Re: Crash Consistency xfstests

Amir Goldstein <amir73il@xxxxxxxxx> · Mon, 21 Aug 2017 17:35:02 +0200

On Wed, Aug 16, 2017 at 3:06 PM, Josef Bacik <josef@xxxxxxxxxxxxxx> wrote:
...
>
> Sorry I was travelling yesterday so I couldn't give this my full attention.
> Everything you guys do is already accomplished with dm-log-writes.  If you look
> at the example scripts I've provided
>
> https://github.com/josefbacik/log-writes/blob/master/replay-individual-faster.sh
> https://github.com/josefbacik/log-writes/blob/master/replay-fsck-wrapper.sh
>
> The first initiates the replay, and points at the second script to run after
> each entry is replayed.  The whole point of this stuff was to make it as
> flexible as possible.  The way we use it is to replay, create a snapshot of the
> replay, mount, unmount, fsck, delete the snapshot and carry on to the next
> position in the log.
>
> There is nothing keeping us from generating random crash points, this has been
> something on my list of things to do forever.  All that would be required would
> be to hold the entries between flush/fua events in memory, and then replay them
> in whatever order you deemed fit.  That's the only functionality missing from my
> replay-log stuff that CrashMonkey has.
>
> The other part of this is getting user space applications to do more thorough
> checking of consistency that it expects, which I implemented here
>
> https://github.com/josefbacik/fstests/commit/70d41e17164b2afc9a3f2ae532f084bf64cb4a07
>
> fsx will randomly do operations to a file, and every time it fsync()'s it saves
> it's state and marks the log.  Then we can go back and replay the log to the
> mark and md5sum the file to make sure it matches the saved state.  This
> infrastructure was meant to be as simple as possible so the possiblities for
> crash consistency testing were endless.  One of the next areas we plan to use
> this in Facebook is just for application consistency, so we can replay the fs
> and verify the application works in whatever state the fs is at any given point.
>

Joseph,

FYI, while testing your patches I found that on my system (Ubuntu 16.04)
fsx was always generating the same pseudo random sequence, even
though the printed seed was different.

Replacing initstate()/setstate() with srandom() in fsx fixed the problem for me.
When I further mixed pid into the randomized seed, thus, generating
different sequence of events in the 4 parallel fsx invocations, I
started getting
checksum failures on replay. I will continue to investigate this phenomena.

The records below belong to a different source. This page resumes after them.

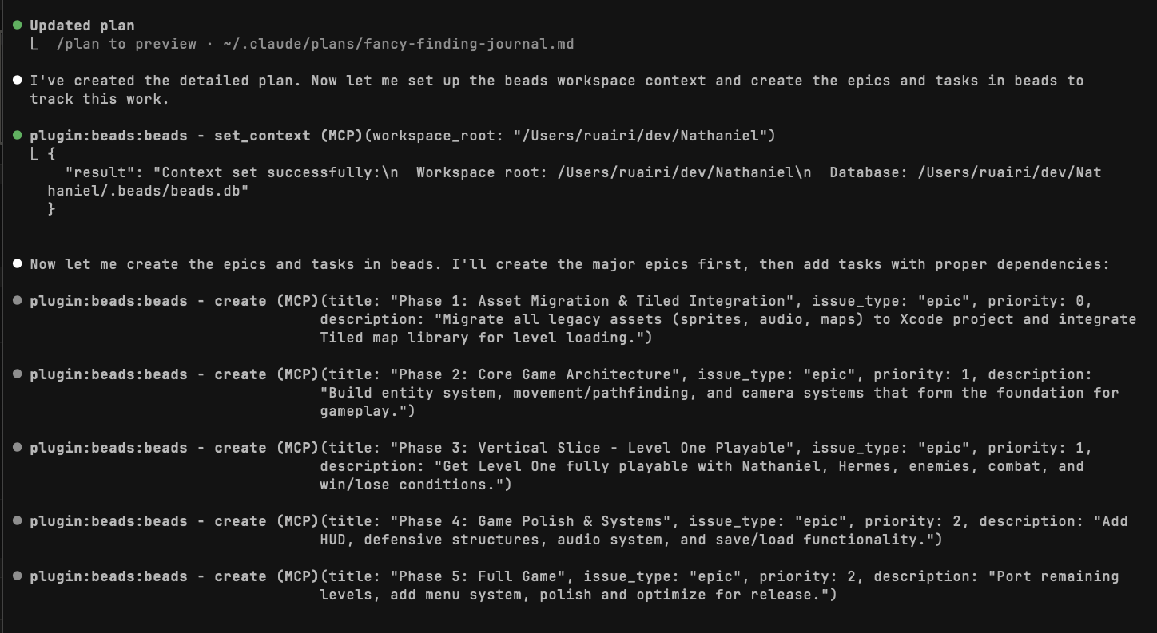Click the white bullet before "I've created the detailed plan"

coord(18,81)
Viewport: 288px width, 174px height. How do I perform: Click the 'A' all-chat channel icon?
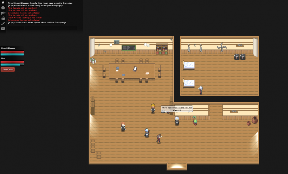pos(3,3)
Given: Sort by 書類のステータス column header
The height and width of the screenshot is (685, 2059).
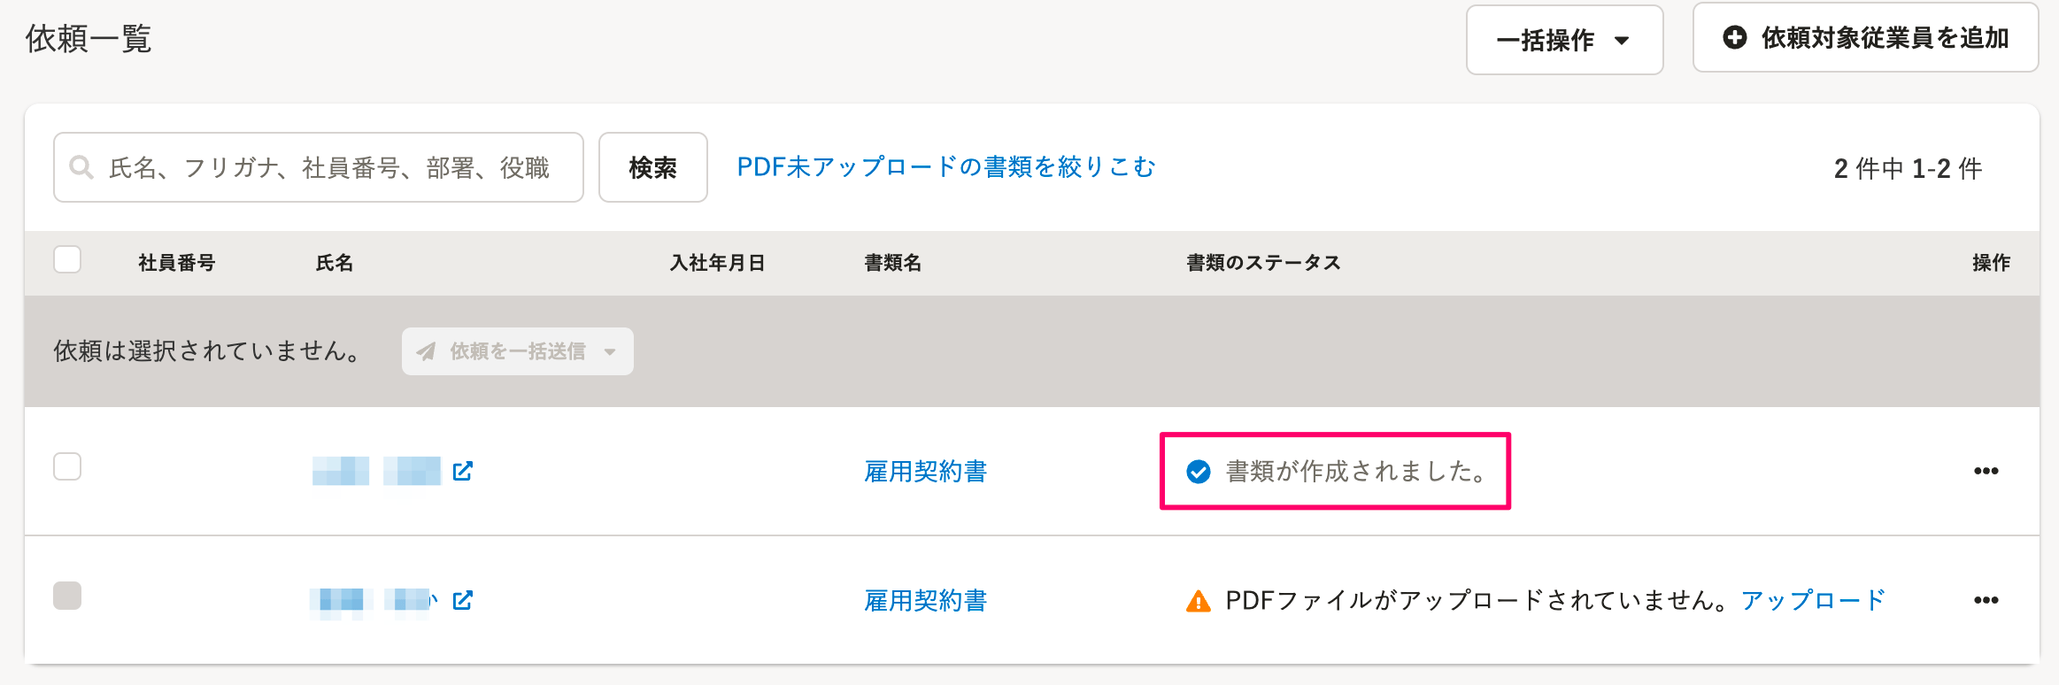Looking at the screenshot, I should (x=1263, y=263).
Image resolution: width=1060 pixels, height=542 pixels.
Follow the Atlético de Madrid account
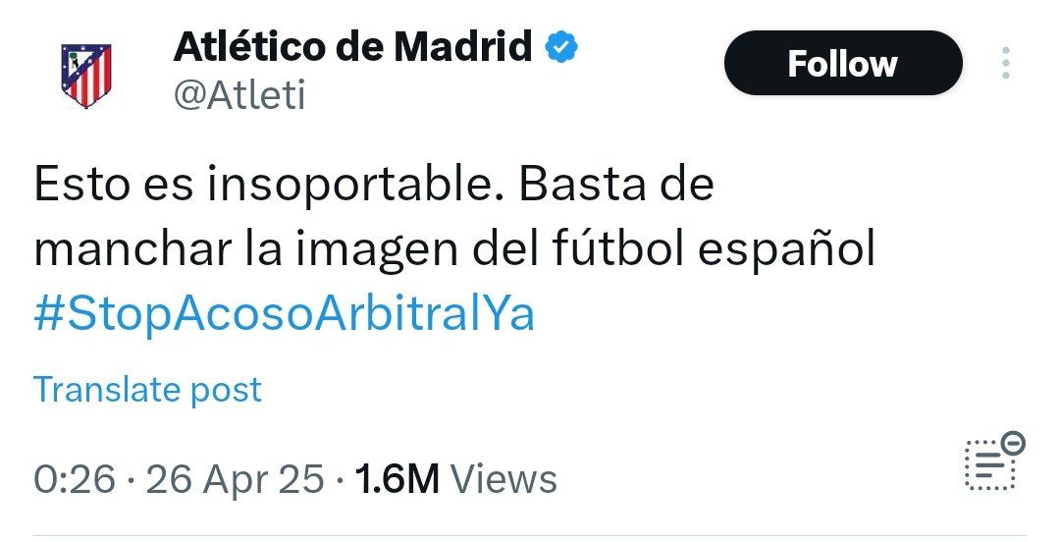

BTW, I am not sure if it is best to use a randomized or constant random seed
for an xfstest. What is the common practice if any?

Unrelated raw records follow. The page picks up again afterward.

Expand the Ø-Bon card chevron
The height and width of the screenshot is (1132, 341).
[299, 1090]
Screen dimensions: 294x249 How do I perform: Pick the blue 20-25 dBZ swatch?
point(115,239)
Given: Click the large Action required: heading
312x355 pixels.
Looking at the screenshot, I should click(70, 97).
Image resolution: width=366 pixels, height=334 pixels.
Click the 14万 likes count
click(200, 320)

> 3) My patches need to actually be pushed into upstream fstests.  This would be
> the largest win because then all the fs developers would be running the tests
> by default.
>

FYI, I rebased your patch, added some minor cleanups and tested over xfs:
https://github.com/amir73il/xfstests/commits/dm-log-writes

replay-log is still an external dependency, but I intend to import
it as xfstests src test program.

I also intend to split your patch into several smaller patches
- infrastructure
- fsx fixes
- generic test

When done with this, I will try to import the fsstress/replay test to
xfstests.

For now, I will leave the btrfs specific tests out from my work.
It should be trivial to add them once the basic infra has been merged.

I noticed that if SCRATCH_DEV is a dm target itself (linear), then
log-writes target creation fails. Is that by design? Can be fixed?
If not, the test would have to require_scratch_not_dm_target or so.

Please let me know if have any other tip or pointers for me.

Thanks,
Amir.